The Monocarboxylate Transporter 4 Is Required for Glycolytic Reprogramming and Inflammatory Response in Macrophages

Zheng Tan; Na Xie; Sami Banerjee; Huachun Cui; Mingui Fu; Victor J. Thannickal; Gang Liu

doi:10.1074/jbc.M114.603589

The Monocarboxylate Transporter 4 Is Required for Glycolytic Reprogramming and Inflammatory Response in Macrophages*

From the ^‡Department of Medicine, University of Alabama at Birmingham, Birmingham, Alabama 35294,
the ^§Department of Immunology, School of Basic Medicine, Tongji Medical College, HuaZhong University of Science and Technology, 430030 Wuhan, China, and
the ^¶Department of Basic Medical Science, University of Missouri Kansas City, Kansas City, Missouri 64108

↵1 To whom correspondence should be addressed: Gang Liu, M.D., Ph.D., Associate Professor, Division of Pulmonary, Allergy, and Critical Care Medicine, Department of Medicine, University of Alabama at Birmingham, 901 19th St. So., BMR II 233, Birmingham, AL 35294. Tel: 205-975-8932, Fax: 205-934-7437; E-mail: gliu{at}uab.edu

Background: Glycolysis has an important role in inflammation.

Results: MCT4 is up-regulated in inflammatorily activated macrophages and required for innate immune response.

Conclusion: MCT4 up-regulation represents a positive feedback mechanism in inflammation.
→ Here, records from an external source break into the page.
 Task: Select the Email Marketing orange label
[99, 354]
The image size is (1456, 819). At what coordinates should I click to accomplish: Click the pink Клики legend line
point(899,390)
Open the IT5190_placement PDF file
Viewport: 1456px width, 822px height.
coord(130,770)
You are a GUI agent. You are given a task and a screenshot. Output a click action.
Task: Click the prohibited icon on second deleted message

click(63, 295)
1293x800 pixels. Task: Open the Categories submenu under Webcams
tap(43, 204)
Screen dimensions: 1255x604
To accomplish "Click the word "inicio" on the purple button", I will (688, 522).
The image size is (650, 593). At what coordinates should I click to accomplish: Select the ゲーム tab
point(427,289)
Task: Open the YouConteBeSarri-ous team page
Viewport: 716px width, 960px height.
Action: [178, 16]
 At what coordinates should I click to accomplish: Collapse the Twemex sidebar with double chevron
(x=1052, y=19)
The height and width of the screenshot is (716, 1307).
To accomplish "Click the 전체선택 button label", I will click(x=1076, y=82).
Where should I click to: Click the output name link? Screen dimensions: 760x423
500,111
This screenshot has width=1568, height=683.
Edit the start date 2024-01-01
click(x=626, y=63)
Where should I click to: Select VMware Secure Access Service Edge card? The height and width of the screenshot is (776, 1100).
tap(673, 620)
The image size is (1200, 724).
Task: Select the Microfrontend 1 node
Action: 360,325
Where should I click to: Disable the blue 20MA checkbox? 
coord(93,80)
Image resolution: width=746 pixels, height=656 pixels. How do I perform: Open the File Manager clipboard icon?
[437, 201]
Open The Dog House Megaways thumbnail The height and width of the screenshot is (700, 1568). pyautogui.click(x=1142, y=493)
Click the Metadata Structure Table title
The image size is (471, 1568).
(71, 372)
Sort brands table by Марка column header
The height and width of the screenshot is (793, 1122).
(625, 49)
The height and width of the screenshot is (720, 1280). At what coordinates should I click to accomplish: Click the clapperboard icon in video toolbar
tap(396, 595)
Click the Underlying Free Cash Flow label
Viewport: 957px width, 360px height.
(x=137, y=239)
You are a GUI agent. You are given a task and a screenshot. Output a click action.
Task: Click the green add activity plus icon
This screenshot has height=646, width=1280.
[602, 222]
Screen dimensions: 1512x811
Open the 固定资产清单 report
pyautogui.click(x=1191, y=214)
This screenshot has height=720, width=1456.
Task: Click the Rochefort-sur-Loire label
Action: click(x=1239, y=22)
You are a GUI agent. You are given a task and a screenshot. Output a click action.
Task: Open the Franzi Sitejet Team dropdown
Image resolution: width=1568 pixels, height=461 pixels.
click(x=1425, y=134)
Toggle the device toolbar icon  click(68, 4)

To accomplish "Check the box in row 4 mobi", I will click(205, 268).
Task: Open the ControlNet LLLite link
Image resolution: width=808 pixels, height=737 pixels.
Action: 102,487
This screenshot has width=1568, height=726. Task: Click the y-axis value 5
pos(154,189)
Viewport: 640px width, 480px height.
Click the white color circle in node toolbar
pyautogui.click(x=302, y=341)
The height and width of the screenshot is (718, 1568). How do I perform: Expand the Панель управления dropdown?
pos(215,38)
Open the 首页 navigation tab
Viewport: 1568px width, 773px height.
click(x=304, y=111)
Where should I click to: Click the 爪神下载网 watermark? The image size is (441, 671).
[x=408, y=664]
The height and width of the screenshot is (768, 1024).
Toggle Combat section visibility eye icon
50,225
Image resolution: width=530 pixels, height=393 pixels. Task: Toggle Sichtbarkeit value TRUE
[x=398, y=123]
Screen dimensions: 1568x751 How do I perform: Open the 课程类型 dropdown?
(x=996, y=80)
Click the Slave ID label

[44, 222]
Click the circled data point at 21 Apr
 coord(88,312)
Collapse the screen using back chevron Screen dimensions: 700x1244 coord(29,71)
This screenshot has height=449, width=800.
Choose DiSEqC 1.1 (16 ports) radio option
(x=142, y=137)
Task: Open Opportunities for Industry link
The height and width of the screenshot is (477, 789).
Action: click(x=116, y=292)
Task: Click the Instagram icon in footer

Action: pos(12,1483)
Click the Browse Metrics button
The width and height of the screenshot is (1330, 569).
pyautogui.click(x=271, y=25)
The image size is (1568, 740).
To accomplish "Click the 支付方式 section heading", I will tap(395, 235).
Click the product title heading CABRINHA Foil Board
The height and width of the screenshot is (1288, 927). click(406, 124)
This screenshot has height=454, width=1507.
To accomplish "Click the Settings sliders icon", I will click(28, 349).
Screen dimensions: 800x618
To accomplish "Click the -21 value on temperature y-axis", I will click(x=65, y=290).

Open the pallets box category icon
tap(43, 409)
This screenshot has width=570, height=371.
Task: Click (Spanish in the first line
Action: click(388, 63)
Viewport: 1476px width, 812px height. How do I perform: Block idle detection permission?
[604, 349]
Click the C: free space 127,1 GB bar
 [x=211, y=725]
Significance: Delineation of the role of MCT4 provides further insight into the regulation of inflammation by glycolysis.

Abstract

There has been fast growing evidence showing that glycolysis plays a critical role in the activation of immune cells. Enhanced glycolysis leads to increased formation of intracellular lactate that is exported to the extracellular environment by monocarboxylate transporter 4 (MCT4). Although the biological activities of extracellular lactate have been well studied, it is less understood how the lactate export is regulated or whether lactate export affects glycolysis during inflammatory activation. In this study, we found that MCT4 is up-regulated by TLR2 and TLR4, but not TLR3 agonists in a variety of macrophages. The increased expression of MCT4 was mediated by MYD88 in a NF-κB-dependent manner. Furthermore, we found that MCT4 is required for macrophage activation upon TLR2 and TLR4 stimulations, as evidenced by attenuated expression of proinflammatory mediators in macrophages with MCT4 knockdown. Mechanistically, we found that MCT4 knockdown leads to enhanced intracellular accumulation of lactate and decreased glycolysis in LPS-treated macrophages. We found that LPS-induced expression of key glycolytic enzymes hexokinase 2 and 6-phosphofructo-2-kinase/fructose-2,6-biphosphatase 3 is diminished in macrophages with MCT4 knockdown. Our data suggest that MCT4 up-regulation represents a positive feedback mechanism in macrophages to maintain a high glycolytic rate that is essential to a fully activated inflammatory response.